I had an intellectual understanding that Juliette’s choice of words when describing things was likely reflective of the fact that she was isolated, had little direct human interaction, lived much of her life through books, and was living in a world so changed it almost required new language to talk about but it added a degree of “emo” to an already young and sheltered character that put me at one-remove from her story, a state I recently determined has a significant impact on my rating for a book. At a guess, this will work better with a young adult audience than with the adult cross-over audience.
I like the set up for this story and while it wasn’t necessarily a refreshing twist on Dystopian/Post-Apocalyptic (yes, I know they aren’t the same but there are elements of both in this book) themes, there were intriguing hints of a broader implication to the development of Juliette’s power that showed up at the end of the story. The first half of the book revolves around Juliette, Adam, and Warner with almost no secondary characters of note. Granted, it is a first-person narrative but the limited scope of characters for half the book emphasized everything about Juliette’s character that didn’t work for me. It wasn’t only the way Juliette’s thoughts and descriptions were structured, I also had a hard time finding a personality trait to relate to or sympathize with. Let me just riff off this particular incident and then I’ll get back to the main part of the review… OK, you’re captured by a semi-crazy guy who wants to use you to torture people with your touch. He’s already forced you to come into contact with one of his soldiers, causing significant harm to the man. He’s demonstrated that his idea of discipline is killing one of his soldiers who was accused of consorting with townspeople. He had your “crush” severely beaten. You’re trapped, monitored, sexually-harassed, and all he wants in return for agreeing to your request that he remove the cameras from your room is for you to touch him so he can experience your power first-hand. Our heroine’s reply? No, I won’t touch you. I can’t bear to harm someone with my touch, even though you are a creepy-stalker-psycho-killer. My reply? Buddy, show me some skin so I can put my deadly hands all over you! OK, thanks for letting me get that off my chest. Where was I? Oh, right… The second half was where the action began and the introduction of additional and more fully-formed secondary characters added some amusing dialogue and took some of the focus off Juliette’s thoughts, which was a welcome relief. I wish the whole book had been the second half.
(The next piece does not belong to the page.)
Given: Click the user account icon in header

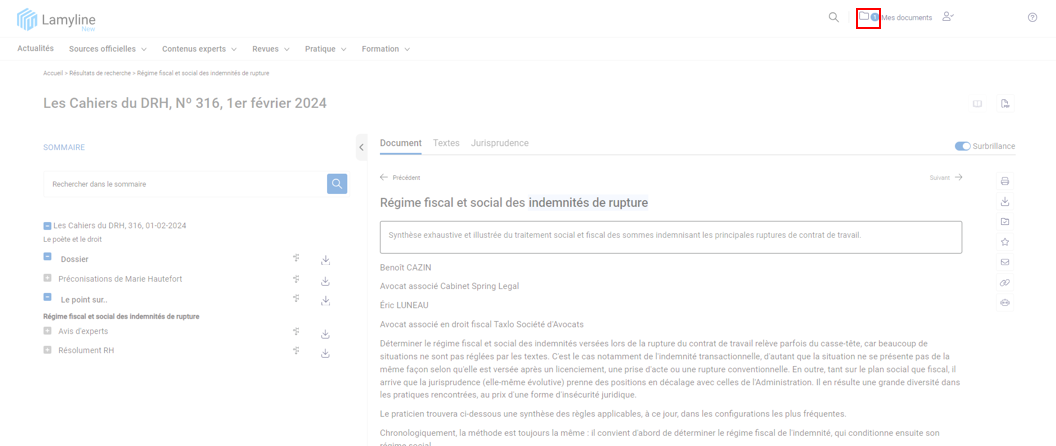Looking at the screenshot, I should point(947,17).
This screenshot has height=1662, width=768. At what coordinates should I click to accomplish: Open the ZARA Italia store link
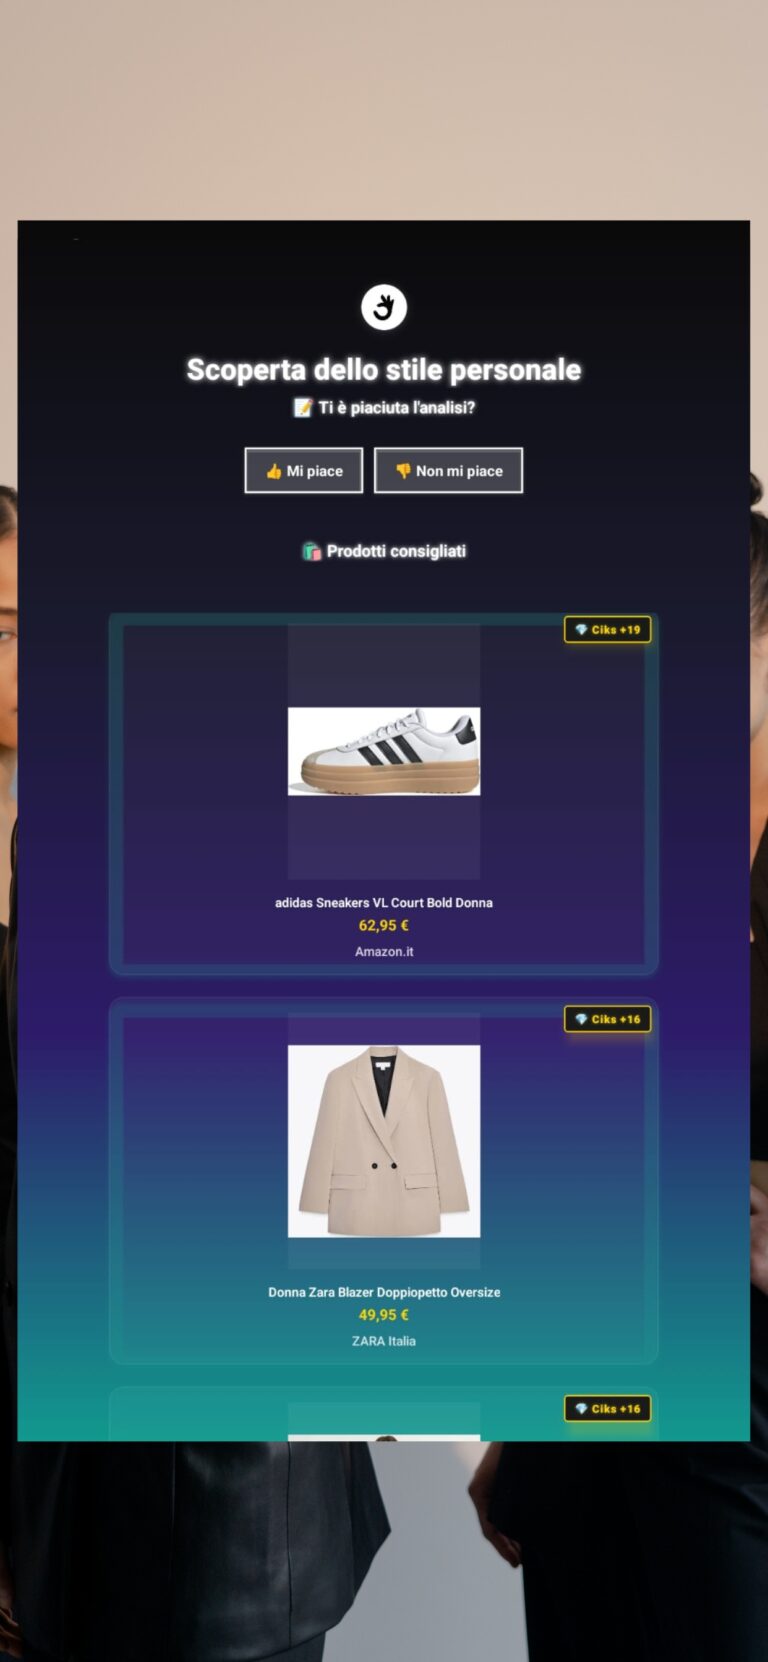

Narrator Kate Simses does an excellent job. She has the ability to deliver an authentic sounding teenage (and younger) character voice and is an excellent example of when a minor change in pitch can still make the male/female voice differentiation sound authentic. Although her Juliette irritated me, it was strictly due to the already mentioned traits because Simses delivered her character with an ideal mix of the uncertainty of youth and inexperience combined with just the right amount of backbone when pushed. The inflections she gave Warner were excellent, allowing the complexity of his character to really shine through. Rather than falling into the trap of painting him purely as a bad guy (vocally) she allows the listener to hear his confusion when Juliette won’t use her power and there are a number of other multi-layered delivery choices that I appreciated.
Overall, this book was not as enjoyable as I was hoping and occasionally it was irritating although the action that developed in the second half combined with the slight character development that Juliette experienced saved the overall experience for me.